_Problem details:_
Your output should repeat each record below with no differences.
━━━━━ Provided material
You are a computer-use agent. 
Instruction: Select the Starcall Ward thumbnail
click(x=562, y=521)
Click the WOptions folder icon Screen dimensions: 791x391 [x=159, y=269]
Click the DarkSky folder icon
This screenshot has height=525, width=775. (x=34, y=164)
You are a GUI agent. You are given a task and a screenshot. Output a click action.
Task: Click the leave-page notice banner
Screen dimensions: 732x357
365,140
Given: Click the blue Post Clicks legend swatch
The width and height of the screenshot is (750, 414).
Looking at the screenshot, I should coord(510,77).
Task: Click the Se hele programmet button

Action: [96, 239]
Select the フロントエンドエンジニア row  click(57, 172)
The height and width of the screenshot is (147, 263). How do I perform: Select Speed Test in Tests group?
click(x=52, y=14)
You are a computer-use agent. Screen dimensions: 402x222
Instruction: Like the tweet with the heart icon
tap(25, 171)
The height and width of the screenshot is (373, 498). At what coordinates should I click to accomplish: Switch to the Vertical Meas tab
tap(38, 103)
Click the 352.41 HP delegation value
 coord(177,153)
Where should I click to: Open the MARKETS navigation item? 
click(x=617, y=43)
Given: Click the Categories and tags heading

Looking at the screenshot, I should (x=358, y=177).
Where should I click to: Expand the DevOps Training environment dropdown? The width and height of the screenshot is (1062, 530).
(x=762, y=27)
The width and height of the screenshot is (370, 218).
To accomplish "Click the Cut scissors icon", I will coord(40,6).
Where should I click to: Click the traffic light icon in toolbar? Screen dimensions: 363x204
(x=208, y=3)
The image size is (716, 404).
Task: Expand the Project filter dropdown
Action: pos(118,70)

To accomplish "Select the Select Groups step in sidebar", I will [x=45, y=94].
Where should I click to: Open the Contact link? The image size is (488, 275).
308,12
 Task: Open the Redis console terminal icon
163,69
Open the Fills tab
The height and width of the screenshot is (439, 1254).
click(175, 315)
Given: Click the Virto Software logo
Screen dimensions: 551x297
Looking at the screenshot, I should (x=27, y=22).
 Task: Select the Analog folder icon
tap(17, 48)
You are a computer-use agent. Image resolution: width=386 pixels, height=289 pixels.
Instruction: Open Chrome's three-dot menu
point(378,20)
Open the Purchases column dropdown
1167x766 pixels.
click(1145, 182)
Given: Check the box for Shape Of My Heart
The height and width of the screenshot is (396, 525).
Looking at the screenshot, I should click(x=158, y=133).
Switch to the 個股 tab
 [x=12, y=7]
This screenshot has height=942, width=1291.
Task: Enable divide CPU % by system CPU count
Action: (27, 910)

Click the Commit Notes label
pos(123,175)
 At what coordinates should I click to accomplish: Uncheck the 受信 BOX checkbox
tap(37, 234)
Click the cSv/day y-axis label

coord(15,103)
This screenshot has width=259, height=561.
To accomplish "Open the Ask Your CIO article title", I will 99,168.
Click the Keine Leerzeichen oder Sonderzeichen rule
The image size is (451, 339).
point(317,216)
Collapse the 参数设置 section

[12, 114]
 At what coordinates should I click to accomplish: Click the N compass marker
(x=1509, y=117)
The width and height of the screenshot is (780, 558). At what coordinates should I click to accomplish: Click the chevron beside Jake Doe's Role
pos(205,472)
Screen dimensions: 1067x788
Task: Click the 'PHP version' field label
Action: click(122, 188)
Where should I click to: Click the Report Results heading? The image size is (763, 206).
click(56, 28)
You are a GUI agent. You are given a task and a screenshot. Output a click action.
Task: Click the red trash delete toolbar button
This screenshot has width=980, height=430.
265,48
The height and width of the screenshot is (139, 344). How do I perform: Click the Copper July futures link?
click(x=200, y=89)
━━━━━━━━━━
_Answer for the task:_
You are a computer-use agent. 
Instruction: Select the Starcall Ward thumbnail
click(x=562, y=521)
Click the WOptions folder icon Screen dimensions: 791x391 [x=159, y=269]
Click the DarkSky folder icon
This screenshot has height=525, width=775. (x=34, y=164)
You are a GUI agent. You are given a task and a screenshot. Output a click action.
Task: Click the leave-page notice banner
Screen dimensions: 732x357
365,140
Given: Click the blue Post Clicks legend swatch
The width and height of the screenshot is (750, 414).
Looking at the screenshot, I should coord(510,77).
Task: Click the Se hele programmet button

Action: [96, 239]
Select the フロントエンドエンジニア row  click(57, 172)
The height and width of the screenshot is (147, 263). How do I perform: Select Speed Test in Tests group?
click(x=52, y=14)
You are a computer-use agent. Screen dimensions: 402x222
Instruction: Like the tweet with the heart icon
tap(25, 171)
The height and width of the screenshot is (373, 498). At what coordinates should I click to accomplish: Switch to the Vertical Meas tab
tap(38, 103)
Click the 352.41 HP delegation value
 coord(177,153)
Where should I click to: Open the MARKETS navigation item? 
click(x=617, y=43)
Given: Click the Categories and tags heading

Looking at the screenshot, I should (x=358, y=177).
Where should I click to: Expand the DevOps Training environment dropdown? The width and height of the screenshot is (1062, 530).
(x=762, y=27)
The width and height of the screenshot is (370, 218).
To accomplish "Click the Cut scissors icon", I will coord(40,6).
Where should I click to: Click the traffic light icon in toolbar? Screen dimensions: 363x204
(x=208, y=3)
The image size is (716, 404).
Task: Expand the Project filter dropdown
Action: pos(118,70)

To accomplish "Select the Select Groups step in sidebar", I will [x=45, y=94].
Where should I click to: Open the Contact link? The image size is (488, 275).
308,12
 Task: Open the Redis console terminal icon
163,69
Open the Fills tab
The height and width of the screenshot is (439, 1254).
click(175, 315)
Given: Click the Virto Software logo
Screen dimensions: 551x297
Looking at the screenshot, I should (x=27, y=22).
 Task: Select the Analog folder icon
tap(17, 48)
You are a computer-use agent. Image resolution: width=386 pixels, height=289 pixels.
Instruction: Open Chrome's three-dot menu
point(378,20)
Open the Purchases column dropdown
1167x766 pixels.
click(1145, 182)
Given: Check the box for Shape Of My Heart
The height and width of the screenshot is (396, 525).
Looking at the screenshot, I should click(x=158, y=133).
Switch to the 個股 tab
 [x=12, y=7]
This screenshot has height=942, width=1291.
Task: Enable divide CPU % by system CPU count
Action: (27, 910)

Click the Commit Notes label
pos(123,175)
 At what coordinates should I click to accomplish: Uncheck the 受信 BOX checkbox
tap(37, 234)
Click the cSv/day y-axis label

coord(15,103)
This screenshot has width=259, height=561.
To accomplish "Open the Ask Your CIO article title", I will 99,168.
Click the Keine Leerzeichen oder Sonderzeichen rule
The image size is (451, 339).
point(317,216)
Collapse the 参数设置 section

[12, 114]
 At what coordinates should I click to accomplish: Click the N compass marker
(x=1509, y=117)
The width and height of the screenshot is (780, 558). At what coordinates should I click to accomplish: Click the chevron beside Jake Doe's Role
pos(205,472)
Screen dimensions: 1067x788
Task: Click the 'PHP version' field label
Action: click(122, 188)
Where should I click to: Click the Report Results heading? The image size is (763, 206).
click(56, 28)
You are a GUI agent. You are given a task and a screenshot. Output a click action.
Task: Click the red trash delete toolbar button
This screenshot has width=980, height=430.
265,48
The height and width of the screenshot is (139, 344). How do I perform: Click the Copper July futures link?
click(x=200, y=89)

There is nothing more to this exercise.